“The conquest of Siberia resembles, in more than one regard, that of Mexico and Peru.”
Continuing The Cossacks Conquer Siberia,
our selection from History of the Russian State by Nikolay M. Karamzin published in 1826. The selection is presented in six easy 5 minute installments.
Previously in The Cossacks Conquer Siberia.
Time: 1581
Place: Siberia
In beginning the story of the exploits of Yermak we shall at first say that, like everything that is extraordinary, they have made a strong impression upon the imagination of the vulgar, and have given birth to many fables, which are confused in the traditions with the real facts. Under the title of “annals” they have led the historians themselves into error. It is thus, for instance, that some hundreds of warriors, led by Yermak, have been metamorphosed into an army, and, like the soldiers of Cortez or Pizarro, have been counted as thousands. The months became years. A somewhat difficult navigation appeared marvellous. Leaving at one side the fabulous assertions we shall, for the principal facts, base our statements upon official documents and on the most truthful contemporaneous account of a conquest which was, indeed, of a most surprising character.
In the first place, the Cossacks ascended, for four days, the course of the Tchusovaya, rapid and sown with rocks, as far as the chain of the Ural Mountains. The two following days, in the shadow of the masses of stone with which the interior of these mountains is covered, they reached, by means of the river Serebrennaia, the passage called the “Route of Siberia.” There they stopped, and, ignorant of what might next happen to them, they constructed for their safety a kind of redoubt to which they gave the name of “kokui”. They had so far found only deserts and a small number of inhabitants. Then they moved, towing their small crafts as far as the river of Iaravle. These places are, even to this day, marked by the monuments of Yermak; rocks, caverns, remains of fortifications, bear his name. It is asserted that the big boats abandoned by him between the Serebrennaia and the Barantcha are not, in our time, entirely decayed, and that lofty trees shade their ruins, half reduced to dust. By the Iaravle and the Taghil the Cossacks, reaching the Tura, which waters one of the provinces of the empire of Siberia, for the first time drew the sword of conquerors. At the place where the city of Turinsk now stands there then existed a little town, the domain of the prince Yepantcha. He commanded a large number of Tartars and Vogulitches, and received these audacious strangers with a hail of arrows, shot from the banks of the river, at the place where is seen the present village of Usseninovo; but, frightened by a discharge of artillery, he forthwith took flight. Yermak caused the town to be destroyed, of which the name alone remains, for the residents still give to Turinsk the name “Town of Yepantcha.” The camps and villages situated along the Tura were devastated.
The Cossack leaders having taken, at the mouth of the Tavda, an officer of Kutchum’s, named Tausak, he, desirous of saving his life, communicated to them important information regarding the country.
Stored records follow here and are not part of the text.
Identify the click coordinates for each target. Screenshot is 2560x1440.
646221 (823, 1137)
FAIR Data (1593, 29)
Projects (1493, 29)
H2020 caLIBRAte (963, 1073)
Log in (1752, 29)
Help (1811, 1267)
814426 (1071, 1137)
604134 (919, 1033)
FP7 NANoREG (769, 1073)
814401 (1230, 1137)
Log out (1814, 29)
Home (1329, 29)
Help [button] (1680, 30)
As the price of his frankness, his liberty was given him, and he hastened to announce to his master that the predictions of the soothsayers of Siberia were being realized, for according to some accounts these pretended sorcerers had for a long time proclaimed the near and inevitable downfall of this state by an invasion of Christians. Tausak spoke of the Cossacks as wonderful men and invincible heroes, lancing fire and thunder which penetrate through the cuirasses. Nevertheless, Kutchum, although deprived of sight, had a strong soul. He made ready to defend his country and his faith with courage. He at once gathered all his subjects, made his nephew Mahmetkul enter the campaign at the head of a large force of cavalry, and he himself threw up fortifications on the bank of the Irtisch, at the foot of the Tchuvache mountain, thus closing to the Cossacks the road to Isker.
The conquest of Siberia resembles, in more than one regard, that of Mexico and Peru. Here, also, it was a handful of men who, by means of fire-arms, put to flight thousands of soldiers armed with arrows or javelins. For the Moguls, like the Tartars of the North, were ignorant of the use of gunpowder, and toward the end of the sixteenth century they still used the arms employed in the time of Genghis. Each one of Yermak’s warriors faced a crowd of the enemy. If his bullet only killed one of them, the frightful detonation of his gun put to flight twenty or thirty. In the first combat, held on the bank of the Tobol, at a place called Babassan, Yermak, under shelter of intrenchments, checked by some discharges of musketry the impetuosity of ten thousand men of Mahmetkul’s cavalry, who rushed forward to crush him. He at once attacks them himself, carries off a complete victory, and, opened, as far as the mouth of the Tobol, a route whose perils were not yet all dissipated. Indeed, from the height of the steep banks of the river called Dolojai-Yar the natives poured a shower of arrows on the boats of the Cossacks.
Another less important affair took place sixteen versts from Irtysh, in a country governed by a tribal chief named Karatcha, situated on the shore of a lake which up to to-day bears the name of this intimate counselor of the sovereign of Siberia. Yermak having made himself master of the enemy’s camp, found rich booty there, consisting of provisions of all kinds, as well as a large number of tuns of honey, intended for the consumption of the sovereign.